# First Taste of Love



## NashNash (Jul 17, 2016)

Her name was Ava Adams. She was a slender and wide blue eyed beauty of 19 years old who had never been in love. Long jet black hair framed her alert face, always watching and absorbing all of the life around her. Ava had  a manic desire for the heart of another. It consumed her waking thoughts and haunted her dreams. She craved the taste of passion, yearned to know the smell of love.  She would wander aimlessley around the streets serching for the one. She would often pretend to read a book on a park bench, silently watching all those who passed her. 


One day a young man approached her as she sat on the bench.  He was tall and just as slender as her.  Hair as radiant as the sun which fell into his sea-green eyes.  She sat and he stood, both staring at each other. Ava felt herself drowning in his eyes. She knew he was the one. He knew it too.


He put his hand up to his chest and reached inside himself.  His body shimmered and shook as he pulled out his glowing red heart. He held it out in front of him, resting it in both hands.  Pulsing intensely as a heart in love does.  Ava took the heart from his hands. She gazed into it and saw his passion. Sighing,  she looked back at the young man and saw the confusion on his face as the tears poured from her round, sad eyes.  


She put her nose to his heart and could smell his love, but also a hint of the creeping onset of fear  As she took the first bite, the young man fell to the ground sobbing. She devoured his heart, his moans subsiding with each bite.  

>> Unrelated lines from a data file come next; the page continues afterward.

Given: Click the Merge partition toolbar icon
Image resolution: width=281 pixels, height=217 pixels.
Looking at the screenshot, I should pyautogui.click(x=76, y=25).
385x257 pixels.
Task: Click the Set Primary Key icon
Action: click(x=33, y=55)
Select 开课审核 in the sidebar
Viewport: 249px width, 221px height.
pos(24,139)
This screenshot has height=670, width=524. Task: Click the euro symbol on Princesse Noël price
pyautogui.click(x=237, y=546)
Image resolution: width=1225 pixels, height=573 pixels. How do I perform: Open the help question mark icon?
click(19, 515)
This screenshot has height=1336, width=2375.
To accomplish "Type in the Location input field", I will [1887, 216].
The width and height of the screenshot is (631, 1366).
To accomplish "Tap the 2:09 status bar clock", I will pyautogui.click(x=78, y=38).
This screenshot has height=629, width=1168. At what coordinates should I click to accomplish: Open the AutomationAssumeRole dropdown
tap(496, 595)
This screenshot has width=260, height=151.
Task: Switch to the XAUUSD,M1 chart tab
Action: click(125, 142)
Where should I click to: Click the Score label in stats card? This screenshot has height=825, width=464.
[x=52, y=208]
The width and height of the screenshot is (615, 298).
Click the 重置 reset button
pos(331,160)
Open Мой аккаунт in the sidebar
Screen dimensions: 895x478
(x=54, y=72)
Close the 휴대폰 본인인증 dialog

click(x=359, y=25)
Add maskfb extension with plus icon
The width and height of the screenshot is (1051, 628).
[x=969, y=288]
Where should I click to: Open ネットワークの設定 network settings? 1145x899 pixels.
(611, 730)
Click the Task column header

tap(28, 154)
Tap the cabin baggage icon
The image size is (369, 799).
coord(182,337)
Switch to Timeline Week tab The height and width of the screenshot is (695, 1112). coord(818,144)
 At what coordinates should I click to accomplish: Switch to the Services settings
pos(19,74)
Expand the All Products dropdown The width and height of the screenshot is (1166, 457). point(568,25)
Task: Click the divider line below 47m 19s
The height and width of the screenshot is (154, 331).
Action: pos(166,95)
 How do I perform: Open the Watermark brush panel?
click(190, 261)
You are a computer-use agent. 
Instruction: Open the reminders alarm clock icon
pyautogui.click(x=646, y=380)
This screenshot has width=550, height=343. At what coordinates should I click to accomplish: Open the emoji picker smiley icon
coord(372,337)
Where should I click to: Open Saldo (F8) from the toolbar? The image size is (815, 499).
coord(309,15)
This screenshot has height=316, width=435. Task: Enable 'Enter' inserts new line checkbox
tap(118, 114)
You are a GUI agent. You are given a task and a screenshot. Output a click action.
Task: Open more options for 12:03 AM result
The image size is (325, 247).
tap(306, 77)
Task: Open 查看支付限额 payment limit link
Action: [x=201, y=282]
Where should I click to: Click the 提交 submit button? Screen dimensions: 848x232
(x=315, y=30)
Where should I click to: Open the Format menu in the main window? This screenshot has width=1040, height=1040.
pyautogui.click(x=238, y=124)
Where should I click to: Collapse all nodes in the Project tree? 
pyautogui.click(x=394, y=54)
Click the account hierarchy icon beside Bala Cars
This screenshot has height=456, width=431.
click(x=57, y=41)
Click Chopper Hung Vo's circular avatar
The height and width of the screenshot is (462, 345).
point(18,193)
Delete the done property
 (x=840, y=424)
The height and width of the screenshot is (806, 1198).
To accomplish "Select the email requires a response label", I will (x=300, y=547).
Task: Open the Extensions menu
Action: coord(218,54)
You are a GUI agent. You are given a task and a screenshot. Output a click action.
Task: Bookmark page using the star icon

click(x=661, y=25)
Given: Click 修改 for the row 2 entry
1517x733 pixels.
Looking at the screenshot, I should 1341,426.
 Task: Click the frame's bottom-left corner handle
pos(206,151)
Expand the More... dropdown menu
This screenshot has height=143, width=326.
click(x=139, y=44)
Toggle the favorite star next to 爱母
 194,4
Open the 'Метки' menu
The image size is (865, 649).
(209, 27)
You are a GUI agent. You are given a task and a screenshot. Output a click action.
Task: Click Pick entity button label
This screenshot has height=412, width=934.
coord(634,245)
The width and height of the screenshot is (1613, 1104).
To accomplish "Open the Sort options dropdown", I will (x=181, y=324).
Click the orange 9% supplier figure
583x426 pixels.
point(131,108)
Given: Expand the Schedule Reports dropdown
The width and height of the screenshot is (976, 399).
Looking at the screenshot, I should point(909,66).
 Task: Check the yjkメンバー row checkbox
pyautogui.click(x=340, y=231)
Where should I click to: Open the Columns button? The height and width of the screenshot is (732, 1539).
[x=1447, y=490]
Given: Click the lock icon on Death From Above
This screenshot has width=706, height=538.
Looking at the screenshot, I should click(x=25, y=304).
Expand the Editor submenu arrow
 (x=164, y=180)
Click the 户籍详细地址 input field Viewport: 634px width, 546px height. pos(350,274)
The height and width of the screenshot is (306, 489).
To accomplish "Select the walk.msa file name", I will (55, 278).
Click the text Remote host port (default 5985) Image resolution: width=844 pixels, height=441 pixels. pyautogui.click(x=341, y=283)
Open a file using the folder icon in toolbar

Ava sat on the bench covered in the young mans crimson blood, mixed with her tears, as he lay silent and limp at her feet.  She felt her heart break and the sorrow seep into her soul. This wasn't what she thought love would be like.  She wasn't supposed to feel this pain, this heart ache, this destruction of herself.  


Ava stood up and knelt down next to the young man. She kissed his already cold lips. She then turned and walked away, promising herself the she would never love again.


----------



## Bard_Daniel (Jul 17, 2016)

Woah. A metaphor taken quite literally! You managed to capture the right feel of flash fiction and I give you a thumbs up for that. It's hard to do right.

I enjoyed it. Graphic but imbued with a potency that is fitting. Your ending was also spot-on. 

Good work! Thanks for sharing!


----------



## escorial (Jul 18, 2016)

so many adjectives and full of youthful exuberance with a twist..cool


----------



## LOLeah (Jul 27, 2016)

This is pretty cool. Dark, but I dig the idea. Of only knowing love through this sacrifice of your beloved. I would love to read more.

It is a little heavy on the adjectives for me, sometimes less is more, but that's really a personal taste. Just a few nitpicks:

"She would wander aimlessley around the streets serching for the one."
If she is searching for the one then she isn't wandering aimlessly.

"A hint of the creeping onset" seems a little redundant.


----------



## stevew84 (Sep 22, 2016)

I dug this. Straight forward and right to the point.

The sub genre of romance that is "love equals death" really interests me. I have a story that I will post here in the Romance forum that I hope everyone enjoys, just trying to get to that 10 post limit before I can do so.

But yea, a tense issue

"She would often pretend to read a book on a park bench, silently watching all those who passed her."

That's a mix of present/past tense int he same sentence.

Don't mean to hijack the thread, but you might like my story that you can read here.

http://www.writingforums.com/threads/168158-Release-(3-233-Graphic)


----------



## Itachi (Oct 26, 2016)

This is described really well. Very descriptive.


----------